**EXERCISE INSTRUCTIONS:**
The span to copy runs from the line containing "Screen dimensions: 320x195" to the last line below. Copy it exactly, with nothing else.

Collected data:
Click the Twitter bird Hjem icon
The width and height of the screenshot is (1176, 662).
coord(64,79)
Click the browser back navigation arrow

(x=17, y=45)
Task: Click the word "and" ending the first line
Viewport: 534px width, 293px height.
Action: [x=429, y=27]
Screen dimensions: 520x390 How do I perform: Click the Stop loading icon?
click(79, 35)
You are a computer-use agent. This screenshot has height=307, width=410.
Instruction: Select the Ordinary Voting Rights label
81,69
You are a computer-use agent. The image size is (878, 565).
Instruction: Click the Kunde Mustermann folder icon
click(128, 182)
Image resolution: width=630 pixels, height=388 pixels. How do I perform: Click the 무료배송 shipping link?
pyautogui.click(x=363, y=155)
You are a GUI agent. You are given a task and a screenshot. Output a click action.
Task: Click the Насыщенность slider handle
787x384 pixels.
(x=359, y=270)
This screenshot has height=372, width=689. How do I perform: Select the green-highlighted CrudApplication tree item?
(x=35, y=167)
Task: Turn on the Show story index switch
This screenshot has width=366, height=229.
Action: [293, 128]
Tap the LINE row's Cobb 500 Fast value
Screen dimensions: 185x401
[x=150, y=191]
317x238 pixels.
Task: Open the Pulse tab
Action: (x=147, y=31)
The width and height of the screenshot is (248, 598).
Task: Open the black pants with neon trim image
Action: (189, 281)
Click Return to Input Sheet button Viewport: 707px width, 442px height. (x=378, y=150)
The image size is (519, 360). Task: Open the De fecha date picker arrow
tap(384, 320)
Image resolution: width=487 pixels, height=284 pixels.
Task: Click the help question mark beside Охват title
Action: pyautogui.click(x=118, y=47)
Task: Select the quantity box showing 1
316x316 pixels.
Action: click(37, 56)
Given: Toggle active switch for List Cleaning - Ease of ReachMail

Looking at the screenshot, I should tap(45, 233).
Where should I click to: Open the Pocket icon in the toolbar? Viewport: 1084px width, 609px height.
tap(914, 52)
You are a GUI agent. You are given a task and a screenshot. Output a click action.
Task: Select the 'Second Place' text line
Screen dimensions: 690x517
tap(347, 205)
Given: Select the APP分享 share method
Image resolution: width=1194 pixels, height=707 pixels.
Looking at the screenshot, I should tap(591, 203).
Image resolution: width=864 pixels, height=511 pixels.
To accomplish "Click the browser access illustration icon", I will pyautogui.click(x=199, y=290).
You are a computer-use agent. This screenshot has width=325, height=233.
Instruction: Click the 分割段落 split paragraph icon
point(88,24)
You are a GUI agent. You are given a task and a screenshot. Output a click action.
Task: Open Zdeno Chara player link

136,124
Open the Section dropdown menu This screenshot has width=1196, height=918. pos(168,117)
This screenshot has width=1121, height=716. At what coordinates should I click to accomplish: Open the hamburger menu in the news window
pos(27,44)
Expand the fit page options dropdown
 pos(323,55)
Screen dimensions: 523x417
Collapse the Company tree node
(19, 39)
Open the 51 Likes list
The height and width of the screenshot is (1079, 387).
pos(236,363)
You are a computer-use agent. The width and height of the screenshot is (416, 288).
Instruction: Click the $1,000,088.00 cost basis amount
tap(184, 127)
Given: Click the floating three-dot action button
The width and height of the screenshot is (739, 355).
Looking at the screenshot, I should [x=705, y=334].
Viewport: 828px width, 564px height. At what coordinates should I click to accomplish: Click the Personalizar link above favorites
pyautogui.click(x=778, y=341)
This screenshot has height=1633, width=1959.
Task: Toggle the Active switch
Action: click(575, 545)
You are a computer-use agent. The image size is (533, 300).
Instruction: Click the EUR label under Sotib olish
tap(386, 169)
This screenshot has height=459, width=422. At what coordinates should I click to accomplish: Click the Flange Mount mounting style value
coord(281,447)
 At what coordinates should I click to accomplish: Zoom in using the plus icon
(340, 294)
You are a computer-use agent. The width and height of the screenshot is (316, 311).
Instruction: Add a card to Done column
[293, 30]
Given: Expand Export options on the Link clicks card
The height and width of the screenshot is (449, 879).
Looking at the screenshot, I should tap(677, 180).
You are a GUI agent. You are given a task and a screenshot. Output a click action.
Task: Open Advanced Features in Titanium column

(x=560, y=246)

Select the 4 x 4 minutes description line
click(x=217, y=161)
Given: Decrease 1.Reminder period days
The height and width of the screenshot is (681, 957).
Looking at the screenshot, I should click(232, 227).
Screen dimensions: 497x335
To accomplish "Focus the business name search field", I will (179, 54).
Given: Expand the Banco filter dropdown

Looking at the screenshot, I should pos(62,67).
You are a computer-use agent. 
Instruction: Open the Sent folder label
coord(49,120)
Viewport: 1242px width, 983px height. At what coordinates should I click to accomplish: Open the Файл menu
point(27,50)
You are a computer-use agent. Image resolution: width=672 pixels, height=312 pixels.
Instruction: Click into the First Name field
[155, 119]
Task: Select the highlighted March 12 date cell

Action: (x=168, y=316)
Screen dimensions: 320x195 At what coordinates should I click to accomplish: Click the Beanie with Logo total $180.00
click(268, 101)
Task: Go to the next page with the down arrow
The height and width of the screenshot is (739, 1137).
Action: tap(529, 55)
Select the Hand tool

**ANSWER TO THE PROBLEM:**
Screen dimensions: 320x195 At what coordinates should I click to accomplish: Click the Beanie with Logo total $180.00
click(268, 101)
Task: Go to the next page with the down arrow
The height and width of the screenshot is (739, 1137).
Action: tap(529, 55)
Select the Hand tool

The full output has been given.